O metal contra metal tilinta em uma intensidade quase primal, um incessante sino de guerra, acelerado e desritmado.
Pewwwwnnnnnn!
Kentaro não está apenas transformando as barras em um L invertido, está dominando o espaço.
O nunchaku é uma extensão de seus braços, de sua ira.
Há algo quase artístico na brutalidade dos movimentos imparáveis, uma coreografia ensaiada retratando a ferocidade de uma briga de rua.
Kentaro está em casa nesse caos, e qualquer um pode ver isso.
As expressões no rosto alternam entre concentração e um prazer quase maníaco. Seus lábios se contorcem em um sorriso cruel a cada barra torcida.
Em um movimento inesperado, ele solta o nunchaku, deixando-a girar até o chão segundos antes de agarrá-la novamente e converter o movimento em um devastador golpe rasteiro e circular, arrancando a base de várias barras que caem no solo, levantando uma breve poeira.
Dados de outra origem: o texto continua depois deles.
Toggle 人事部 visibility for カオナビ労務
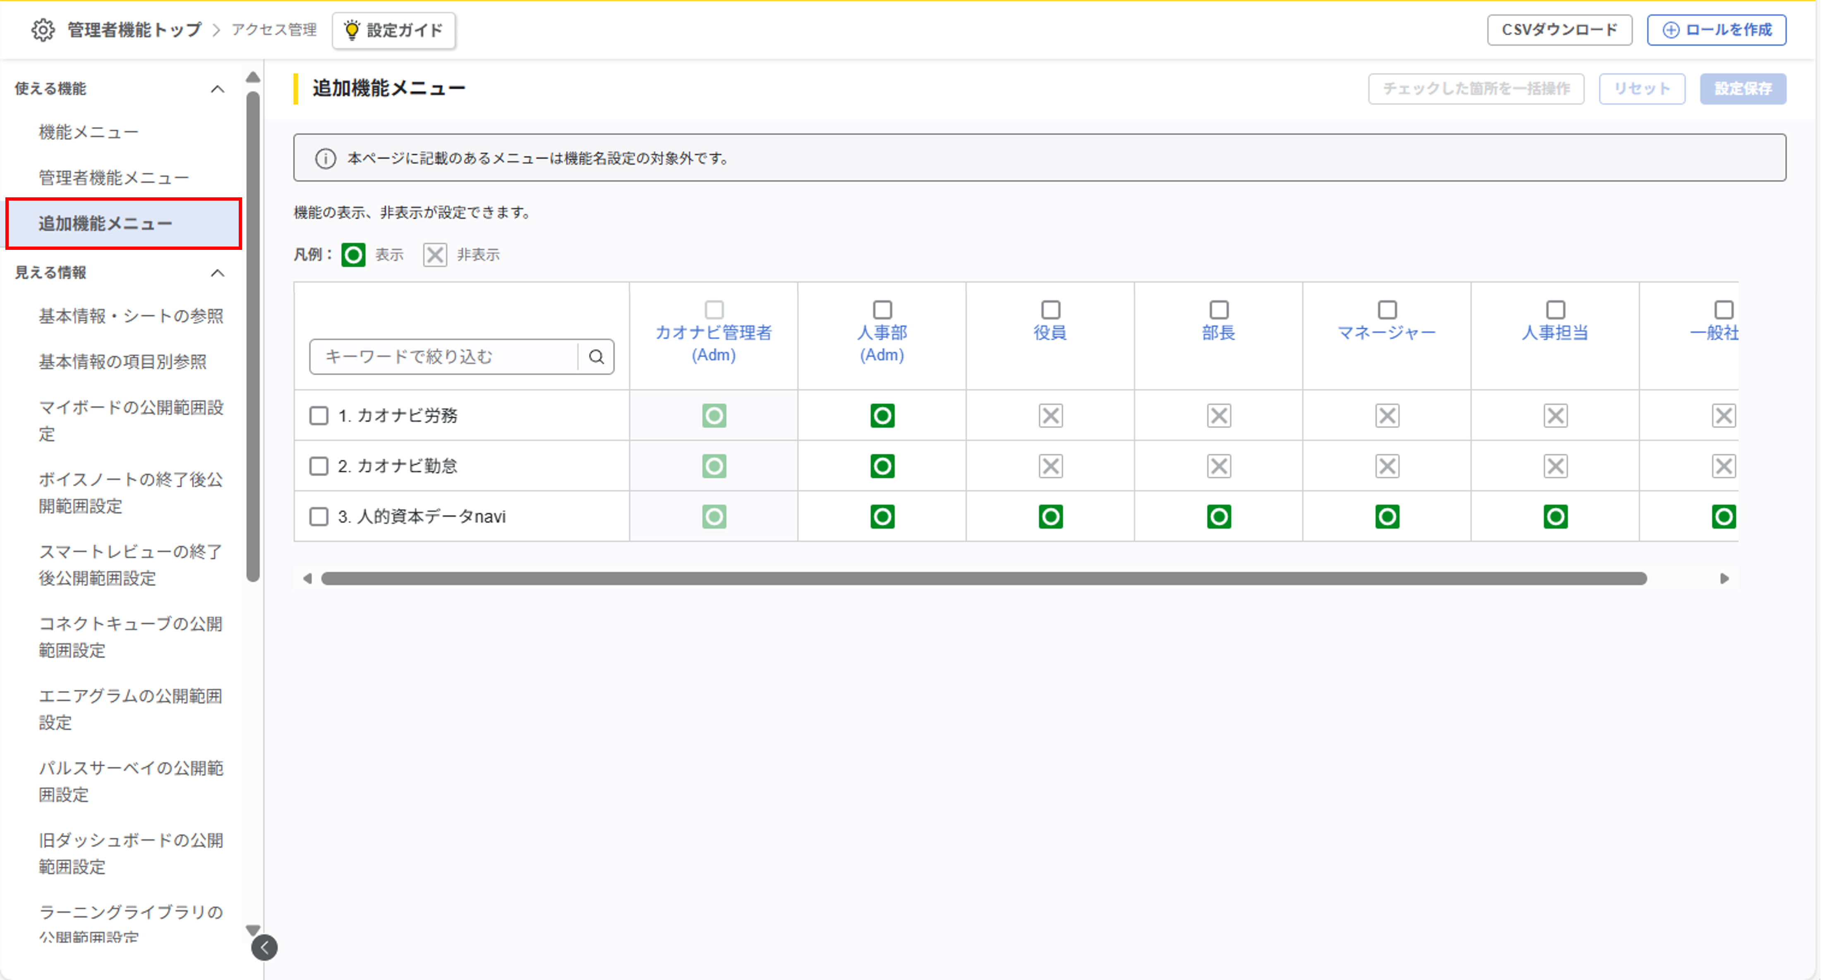The height and width of the screenshot is (980, 1832). coord(882,415)
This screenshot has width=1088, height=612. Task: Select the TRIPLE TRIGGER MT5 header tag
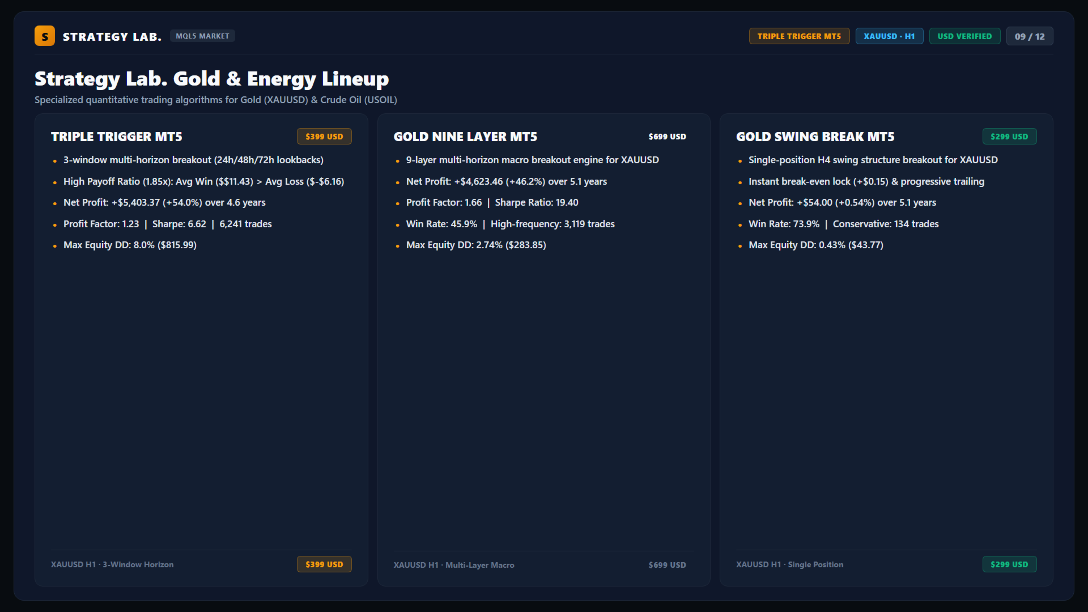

O resultado anima o rapaz, fazendo-o voltar o nunchaku pela palma da mão esquerda e gerar um espinhoso porrete metálico pela mão direita.
Kentaro segura a nova arma em ambas as mãos, e com um rodopio de corpo, barras são despedaçadas em explosões de fragmentos.
Não há hesitação ao continuar atacando o labirinto ao redor. O metal sente do próprio veneno.
— Haha! Estão gostando do show?! — Kentaro provoca, sem nem sequer perder o ritmo ao trocar o bastão por uma dupla de facões de dois gumes unidos por correntes.
Parado, sua cara malvada se empolga ainda mais com o girar das lâminas.
Buscando as próximas vítimas de metal, Kentaro se abaixa como uma fera à espreita. As lâminas gêmeas em suas mãos seguem em movimento, raspando a ponta afiada no solo, cortando a terra. Seguidamente, com passos rápidos, o rapaz corre rente ao chão, assimilando-se às sombras das barras restantes.
As correntes esticam e balançam sob o controle de Kentaro, criando uma melodia dissonante quando as lâminas cortam a base das barras como se fossem papel.
É a sinfonia da destruição à luz do dia deixando um rastro de caos pelo caminho.
Kentaro se move carregado de uma intensidade quase desumana. Seu rosto é um reflexo desse caos: concentração mortal, olhos fixos no próximo alvo, e um sorriso cruel para cada barra que sucumbe à sua fúria.
Deste modo, ele revela a verdadeira natureza dentro de si, uma tempestade que poucos podem dominar…
Por fim, sobram duas barras.
Em pé diante delas, Kentaro às cede aos seus imperceptíveis cortes.
Agora, no meio de escombros metálicos, o rapaz é cercado pelos pedaços das barras que ele mesmo criou e destruiu. Sua respiração pesada não diminui a animação; afinal, isso não passa de um aquecimento que o diverte.
Ele olha para o Major Yura com o mesmo sorriso desafiador, os facões metálicos que segura descansam sob o sol.
— … Você também me impressiona, Zero Três… ME IMPRESSIONA SOBRE COMO PARECE UM PALERMA USANDO ARMAMENTOS!!! NÃO VEJO FUNDAMENTO ALGUM! APENAS UM ANIMAL SEGUINDO SEUS INSTINTOS! MAS PELO MENOS!!! JÁ É O NECESSÁRIO PARA FERIR O INIMIGO!
Kentaro desvia o olhar e retorna pela mão direita os facões acorrentados. — Tsc.
— MAS E AGORA, ZERO TRÊS???!!! COMO IRÁ SUMIR COM TODAS ESSAS SUAS TRANQUEIRAS DE METAL COBRINDO A MINHA ARENA?!
Kentaro abre os braços e, como um ímã devorador, começa a puxar todas as barras para dentro do corpo, um processo demorado, porém surpreendente.
— … Que ser humano bizarro… ENFIM! ZERO QUAAATRO!!!